(Supplied data Opens)

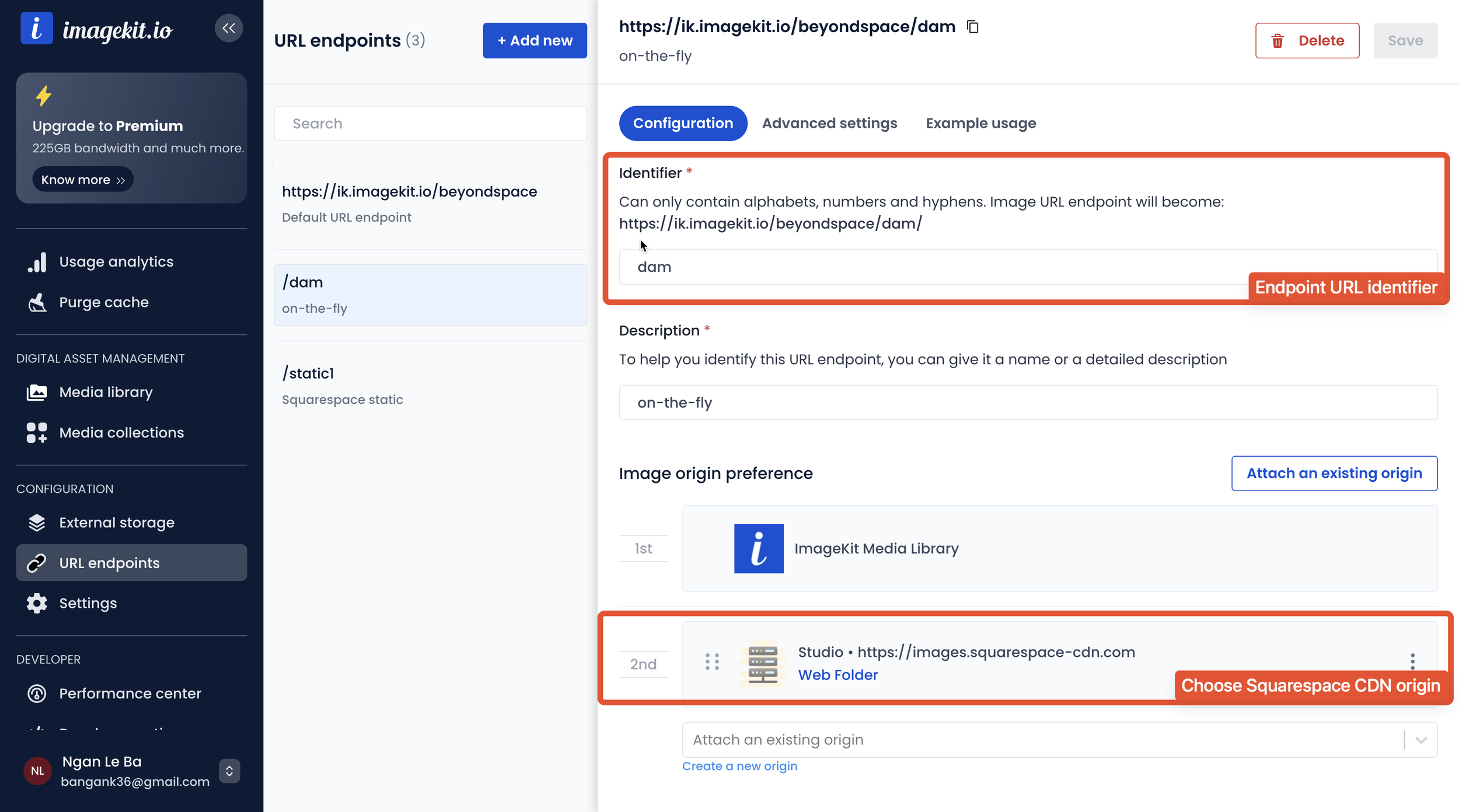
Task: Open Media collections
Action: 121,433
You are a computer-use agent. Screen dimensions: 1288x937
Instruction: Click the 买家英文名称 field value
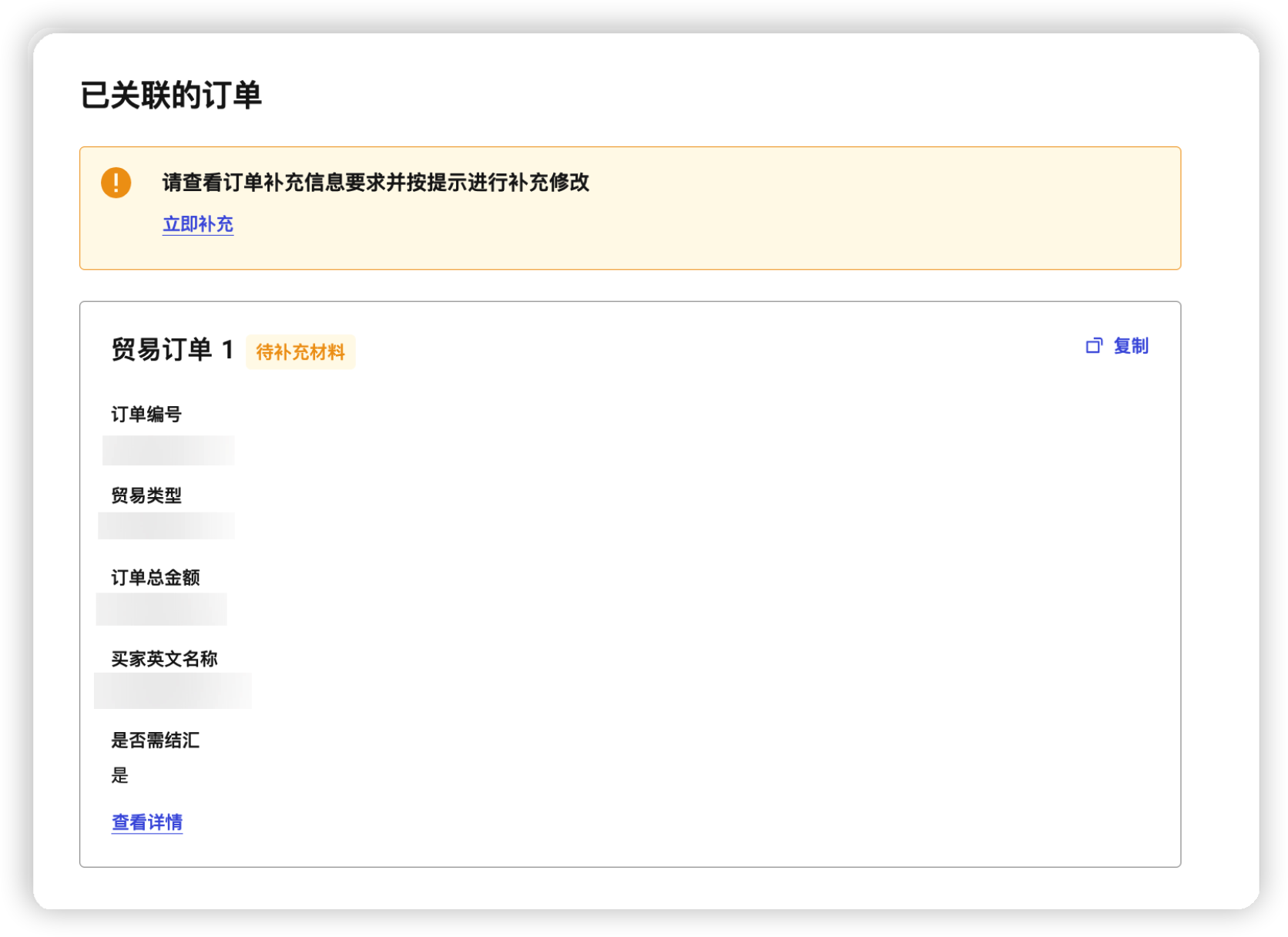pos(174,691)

(Supplied data Closes)

#### [Work required]
Leaving out the pictures, print exactly and only the lines from the one containing "You are a computer-use" through the last line of the records.

#### [Solved problem]
You are a computer-use agent. Screen dimensions: 1288x937
Instruction: Click the 买家英文名称 field value
pos(174,691)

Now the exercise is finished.